Seriously, Makita needs to make an 8" table saw again. I love this thing. As long as there is a sharp blade on it, it cuts anything like butter. I have never had the need for 10" blade on the saw on site. Anything requiring that was done in the shop with the cabinet saw.

I think any of these saws running a sharp 7 1/4" blade will have NO issues.


----------



## TBFGhost (Oct 9, 2008)

Leo G said:


> If you use a smaller diameter blade then you are working the motor less. The farther the teeth on the blade are away from the center of the blade the more work it will require for the motor to spin it per given load. And this is especially so if you maintain the same speed on the blade.


I was thinking this myself.:thumbsup:


----------



## J.C. (Sep 28, 2009)

I've used the little DeWalt a couple of times and I thought it was a nice little saw. I can't comment on the long term durability though. 

The Bosch would be my last choice. I have a Bosch 4000 table saw and it's one of the biggest POS's I've ever bought. Reading about the little Bosch, it doesn't sound like it's of any better quality.


----------



## TNTRenovate (Aug 19, 2010)

Windwash said:


> You guys are right again:laughing:.
> 
> Tomorrow I'll call all the major manufacturers of 7-1/4"* circular *saws and alert them to the fact that their *circular* saws may heat up and dull faster than a 10" bigfoot saw and that they also won't have the same cutting depth :whistling.
> 
> I can see all this fussing if we were talking about a piece of equiptment that costs a couple grand or more but these tools are only $250-$350. I really don't give 2 hoots if my portable table saws don't last more than a couple years for what I put them through. Thats only $15.00/month for a 2 year life cycle. I'll bet 50% of the people reading this spend that much a day on smokes, chew, coffee and energy drinks :blink:.

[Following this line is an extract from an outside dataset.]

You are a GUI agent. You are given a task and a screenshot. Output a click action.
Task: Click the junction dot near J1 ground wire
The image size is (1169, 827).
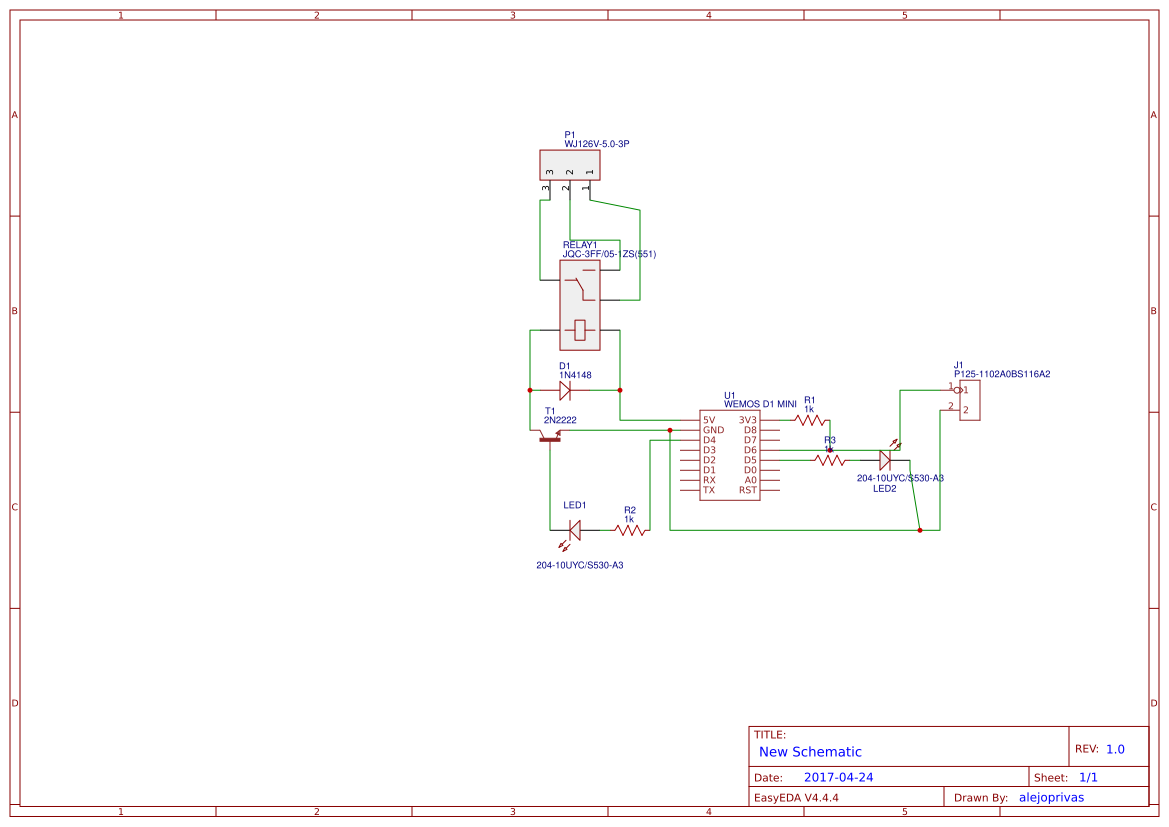tap(920, 530)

I was taught that every penny counts. And I am not one of the 50%. I don't smoke, chew, rarely drink coffee and don't touch energy drinks. There is also something to be said to taking care of what you have.


----------



## Leo G (May 12, 2005)

I use a 8 1/4" chopsaw blade in my Delta Unisaw a lot. It has one of the thinnest kerfs of blades that I own (.090") and it makes my saw work a lot less. I don't ever see it heating up the blade to much or bogging the saw down. With a full kerf 10" blade I can stall the saw almost anytime I want by feeding material to fast. Not sure if I could do it with the smaller blade.


----------



## Millworker (Jan 17, 2013)

So what did the OP end up getting?


----------



## JonM (Nov 1, 2007)

Millworker said:


> So what did the OP end up getting?


The masses spoke....Dewalt, Model #: DW745


----------



## TBFGhost (Oct 9, 2008)

TBFGhost said:


> I was thinking this myself.:thumbsup:


I was also just thinking about the time I found a brand new 40 tooth Diablo 7 1/4" blade on a job site. I put it in my Ryobi table saw and the saw cut with MUCH less strain then when I had the Diablo 10" 40 toother on it...


----------



## Tom Struble (Mar 2, 2007)

hey..that was my blade:sad:..you owe me:w00t:


----------



## Craftmark (Jan 30, 2012)

Leo G said:


> I use a 8 1/4" chopsaw blade in my Delta Unisaw a lot. It has one of the thinnest kerfs of blades that I own (.090") and it makes my saw work a lot less. I don't ever see it heating up the blade to much or bogging the saw down. With a full kerf 10" blade I can stall the saw almost anytime I want by feeding material to fast. Not sure if I could do it with the smaller blade.


Yeah except it's the wrong hook angle and not designed for a table saw. So under your scenario a 12" table saw would be far more efficient using a 7 1/4" framing blade. Yeah ok...


----------



## Craftmark (Jan 30, 2012)

JonM said:


> The masses spoke....Dewalt, Model #: DW745


I think you made a good choice. The fence is the best part of the saw.


----------